[Start of section]

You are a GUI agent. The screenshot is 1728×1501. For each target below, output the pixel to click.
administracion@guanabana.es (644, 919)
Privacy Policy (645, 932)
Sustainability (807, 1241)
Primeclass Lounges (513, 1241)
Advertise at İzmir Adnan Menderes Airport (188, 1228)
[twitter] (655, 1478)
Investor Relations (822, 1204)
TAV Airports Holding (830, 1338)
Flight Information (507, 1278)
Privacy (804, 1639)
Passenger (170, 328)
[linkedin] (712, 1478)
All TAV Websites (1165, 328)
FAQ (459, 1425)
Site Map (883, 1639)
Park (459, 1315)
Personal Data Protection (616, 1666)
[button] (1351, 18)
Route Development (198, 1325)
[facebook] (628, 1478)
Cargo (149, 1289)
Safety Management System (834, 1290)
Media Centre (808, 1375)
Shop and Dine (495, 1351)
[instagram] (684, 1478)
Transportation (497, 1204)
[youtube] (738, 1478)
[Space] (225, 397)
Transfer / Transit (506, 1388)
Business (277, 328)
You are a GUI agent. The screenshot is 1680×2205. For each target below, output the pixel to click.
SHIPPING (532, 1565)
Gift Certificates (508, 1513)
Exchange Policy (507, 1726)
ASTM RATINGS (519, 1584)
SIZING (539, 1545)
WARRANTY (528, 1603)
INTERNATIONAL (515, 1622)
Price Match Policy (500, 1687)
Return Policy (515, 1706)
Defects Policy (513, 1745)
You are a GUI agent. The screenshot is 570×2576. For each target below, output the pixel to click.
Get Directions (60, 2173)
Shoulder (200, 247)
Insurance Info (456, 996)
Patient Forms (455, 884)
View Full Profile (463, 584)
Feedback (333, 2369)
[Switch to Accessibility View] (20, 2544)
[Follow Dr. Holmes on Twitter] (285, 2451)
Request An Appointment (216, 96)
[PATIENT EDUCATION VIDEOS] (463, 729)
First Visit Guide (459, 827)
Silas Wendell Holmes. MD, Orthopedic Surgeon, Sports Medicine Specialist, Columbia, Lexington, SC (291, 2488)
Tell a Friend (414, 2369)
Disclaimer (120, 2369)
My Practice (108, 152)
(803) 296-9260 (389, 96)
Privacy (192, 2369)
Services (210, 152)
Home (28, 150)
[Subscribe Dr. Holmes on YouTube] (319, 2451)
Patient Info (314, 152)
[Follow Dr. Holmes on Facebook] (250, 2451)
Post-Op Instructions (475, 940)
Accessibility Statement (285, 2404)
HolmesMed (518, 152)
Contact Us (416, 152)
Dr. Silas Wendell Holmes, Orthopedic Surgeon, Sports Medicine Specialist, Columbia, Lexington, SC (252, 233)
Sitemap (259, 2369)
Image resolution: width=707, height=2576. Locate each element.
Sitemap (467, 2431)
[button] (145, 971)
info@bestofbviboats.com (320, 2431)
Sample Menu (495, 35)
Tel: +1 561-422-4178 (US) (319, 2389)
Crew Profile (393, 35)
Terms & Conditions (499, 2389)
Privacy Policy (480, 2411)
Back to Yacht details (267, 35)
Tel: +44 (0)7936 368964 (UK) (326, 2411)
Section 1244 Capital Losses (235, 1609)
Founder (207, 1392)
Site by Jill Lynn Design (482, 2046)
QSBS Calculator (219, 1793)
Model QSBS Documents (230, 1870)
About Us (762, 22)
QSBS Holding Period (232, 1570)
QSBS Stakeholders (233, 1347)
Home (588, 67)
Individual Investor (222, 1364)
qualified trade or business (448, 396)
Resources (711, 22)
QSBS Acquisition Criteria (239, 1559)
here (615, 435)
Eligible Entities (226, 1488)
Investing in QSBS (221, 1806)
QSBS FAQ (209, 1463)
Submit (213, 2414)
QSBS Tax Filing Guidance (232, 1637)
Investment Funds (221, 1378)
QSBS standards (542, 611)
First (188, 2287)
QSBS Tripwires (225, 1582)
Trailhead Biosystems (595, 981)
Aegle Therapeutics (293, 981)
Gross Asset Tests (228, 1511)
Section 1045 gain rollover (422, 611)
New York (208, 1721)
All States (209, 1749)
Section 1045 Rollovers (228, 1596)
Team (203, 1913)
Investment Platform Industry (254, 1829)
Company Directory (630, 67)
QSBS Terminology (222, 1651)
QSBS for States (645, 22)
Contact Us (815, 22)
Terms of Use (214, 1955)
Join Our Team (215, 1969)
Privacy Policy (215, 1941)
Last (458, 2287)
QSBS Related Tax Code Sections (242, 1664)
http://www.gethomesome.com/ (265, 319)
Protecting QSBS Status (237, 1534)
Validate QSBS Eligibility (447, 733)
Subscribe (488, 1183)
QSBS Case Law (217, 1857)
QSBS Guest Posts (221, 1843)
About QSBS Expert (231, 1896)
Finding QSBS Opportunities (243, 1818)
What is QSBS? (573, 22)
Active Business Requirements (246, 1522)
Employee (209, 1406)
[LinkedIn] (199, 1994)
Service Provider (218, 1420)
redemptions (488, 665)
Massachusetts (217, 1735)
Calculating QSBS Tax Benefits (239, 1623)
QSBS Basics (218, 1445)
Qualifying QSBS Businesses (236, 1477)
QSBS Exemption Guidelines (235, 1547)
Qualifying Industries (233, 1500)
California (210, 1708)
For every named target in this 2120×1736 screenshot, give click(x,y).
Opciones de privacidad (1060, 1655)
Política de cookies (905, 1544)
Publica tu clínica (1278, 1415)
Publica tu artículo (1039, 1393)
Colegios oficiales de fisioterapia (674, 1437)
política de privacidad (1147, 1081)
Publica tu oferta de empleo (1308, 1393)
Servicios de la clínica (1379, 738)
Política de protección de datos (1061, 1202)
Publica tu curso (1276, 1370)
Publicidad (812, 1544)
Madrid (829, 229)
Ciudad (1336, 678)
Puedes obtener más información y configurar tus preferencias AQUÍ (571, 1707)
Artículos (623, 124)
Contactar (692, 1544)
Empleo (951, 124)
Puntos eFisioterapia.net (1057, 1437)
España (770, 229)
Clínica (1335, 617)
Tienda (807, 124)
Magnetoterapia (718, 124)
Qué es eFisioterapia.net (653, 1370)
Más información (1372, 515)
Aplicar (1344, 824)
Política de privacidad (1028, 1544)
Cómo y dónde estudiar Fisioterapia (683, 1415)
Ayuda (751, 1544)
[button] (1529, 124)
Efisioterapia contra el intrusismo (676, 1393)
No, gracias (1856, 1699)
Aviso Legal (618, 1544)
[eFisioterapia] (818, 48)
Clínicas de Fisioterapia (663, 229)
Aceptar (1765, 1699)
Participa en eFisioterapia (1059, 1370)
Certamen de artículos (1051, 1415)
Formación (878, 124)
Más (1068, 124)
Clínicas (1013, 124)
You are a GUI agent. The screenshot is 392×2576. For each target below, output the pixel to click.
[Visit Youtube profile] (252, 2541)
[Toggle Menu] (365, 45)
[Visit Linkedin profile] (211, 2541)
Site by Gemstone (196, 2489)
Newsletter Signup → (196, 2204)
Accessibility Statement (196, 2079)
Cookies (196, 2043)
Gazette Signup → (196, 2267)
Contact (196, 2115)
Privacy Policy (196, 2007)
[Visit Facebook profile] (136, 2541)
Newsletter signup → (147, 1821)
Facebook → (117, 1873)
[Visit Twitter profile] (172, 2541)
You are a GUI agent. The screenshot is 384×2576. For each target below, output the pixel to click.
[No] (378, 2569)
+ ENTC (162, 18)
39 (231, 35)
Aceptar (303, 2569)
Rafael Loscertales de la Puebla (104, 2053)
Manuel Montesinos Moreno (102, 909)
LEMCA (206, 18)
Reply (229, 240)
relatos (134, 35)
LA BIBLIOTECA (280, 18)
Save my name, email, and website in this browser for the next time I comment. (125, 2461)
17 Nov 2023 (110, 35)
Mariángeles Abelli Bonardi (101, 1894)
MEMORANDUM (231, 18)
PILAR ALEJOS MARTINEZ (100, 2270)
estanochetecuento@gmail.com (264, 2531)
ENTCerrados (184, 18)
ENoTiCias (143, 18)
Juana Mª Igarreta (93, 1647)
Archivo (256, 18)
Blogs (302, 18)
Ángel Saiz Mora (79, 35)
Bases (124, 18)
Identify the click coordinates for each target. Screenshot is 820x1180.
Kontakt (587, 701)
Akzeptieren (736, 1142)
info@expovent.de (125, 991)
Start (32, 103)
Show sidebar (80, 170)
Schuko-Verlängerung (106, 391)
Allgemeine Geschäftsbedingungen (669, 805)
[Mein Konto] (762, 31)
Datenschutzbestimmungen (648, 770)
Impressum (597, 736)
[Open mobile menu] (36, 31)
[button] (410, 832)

[End of section]

* WHAT THIS TASK INVOLVES:
The response should hold exactly the lines starting at the line with "Passenger (170, 328)" and ending at the line with "Home (28, 150)", and no other line of the material above.

* REPLY TO THE TASK:
Passenger (170, 328)
[linkedin] (712, 1478)
All TAV Websites (1165, 328)
FAQ (459, 1425)
Site Map (883, 1639)
Park (459, 1315)
Personal Data Protection (616, 1666)
[button] (1351, 18)
Route Development (198, 1325)
[facebook] (628, 1478)
Cargo (149, 1289)
Safety Management System (834, 1290)
Media Centre (808, 1375)
Shop and Dine (495, 1351)
[instagram] (684, 1478)
Transportation (497, 1204)
[youtube] (738, 1478)
[Space] (225, 397)
Transfer / Transit (506, 1388)
Business (277, 328)
You are a GUI agent. The screenshot is 1680×2205. For each target below, output the pixel to click.
SHIPPING (532, 1565)
Gift Certificates (508, 1513)
Exchange Policy (507, 1726)
ASTM RATINGS (519, 1584)
SIZING (539, 1545)
WARRANTY (528, 1603)
INTERNATIONAL (515, 1622)
Price Match Policy (500, 1687)
Return Policy (515, 1706)
Defects Policy (513, 1745)
You are a GUI agent. The screenshot is 570×2576. For each target below, output the pixel to click.
Get Directions (60, 2173)
Shoulder (200, 247)
Insurance Info (456, 996)
Patient Forms (455, 884)
View Full Profile (463, 584)
Feedback (333, 2369)
[Switch to Accessibility View] (20, 2544)
[Follow Dr. Holmes on Twitter] (285, 2451)
Request An Appointment (216, 96)
[PATIENT EDUCATION VIDEOS] (463, 729)
First Visit Guide (459, 827)
Silas Wendell Holmes. MD, Orthopedic Surgeon, Sports Medicine Specialist, Columbia, Lexington, SC (291, 2488)
Tell a Friend (414, 2369)
Disclaimer (120, 2369)
My Practice (108, 152)
(803) 296-9260 (389, 96)
Privacy (192, 2369)
Services (210, 152)
Home (28, 150)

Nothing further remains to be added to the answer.